O médico, professor e ensaísta João Lobo Antunes morreu esta quinta-feira aos 72 anos

João Céu e Silva
Conversa entre João e António Lobo Antunes, na Casa das Histórias de Paula Rego, em 2015© Carlos Manuel Martins/Global Imagens

Num dos seus livros há aquele em que João Lobo Antunes analisa a obra literária do irmão António. Conta como "até terminarem o curso, os dois irmãos, separados por pouco menos de dois anos de idade, partilharam o mesmo quarto, acanhado e austero. Nas paredes apenas a fotografia a preto e branco de Charlie Parker, o saxofonista maldito. Cada um tinha uma estante-secretária onde habitavam duas bibliotecas incipientes que eles quase não partilhavam. Num lado, alinhava-se..." Vira-se a página e continua: "Até que um dia foi diagnosticado ao irmão escritor um cancro no intestino (...). Dois anos depois, António Lobo Antunes transformou a experiência da sua doença num admirável e mal disfarçado relato autopatográfico. Cujo título foi buscar a Camões, Sôbolos Rios que Vão. O livro chegou-me em 13 de outubro de 2010, com uma dedicatória simples: "Para o meu João"."

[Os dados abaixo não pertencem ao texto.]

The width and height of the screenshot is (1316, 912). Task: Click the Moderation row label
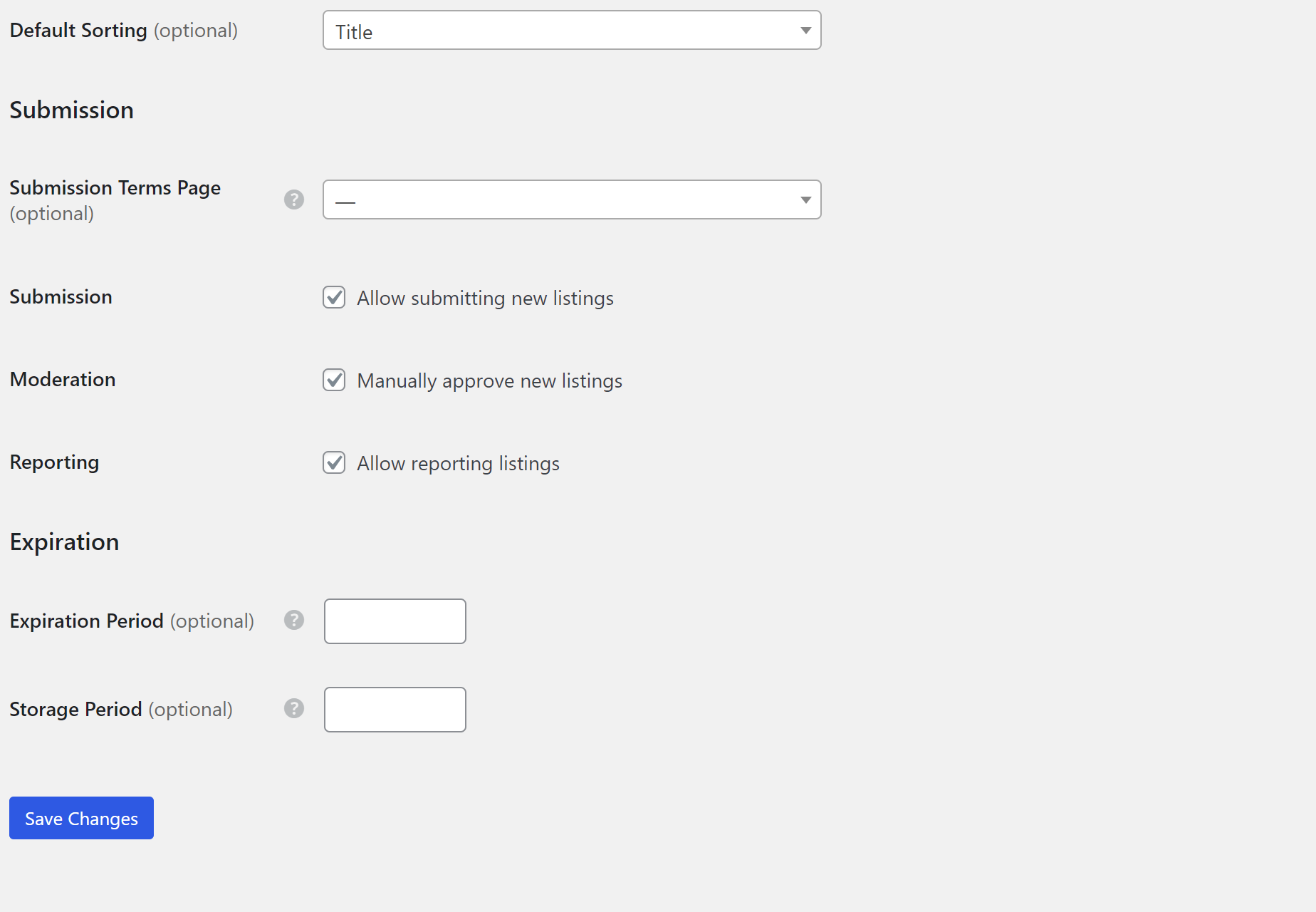[63, 379]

Quando este texto é publicado - meses depois de um encontro público em Cascais onde ambos tomam conta do palco e à desgarrada relatam coisas da vida de ambos, com um João Lobo Antunes feliz e um António Lobo Antunes que raras vezes sorri -, já o irmão sabe que desta vez fora ele o escolhido pelo cancro, o "ouriço" maligno que António colocava naquele romance que tanto agradara a João, pelo que dizia ao olhar de um médico. Por isso, nos últimos dias, António amaldiçoava o que consumia aquele com quem vivera 25 anos em comunhão. E chorava por causa do "ouriço" maligno que lhe tirava mais um irmão.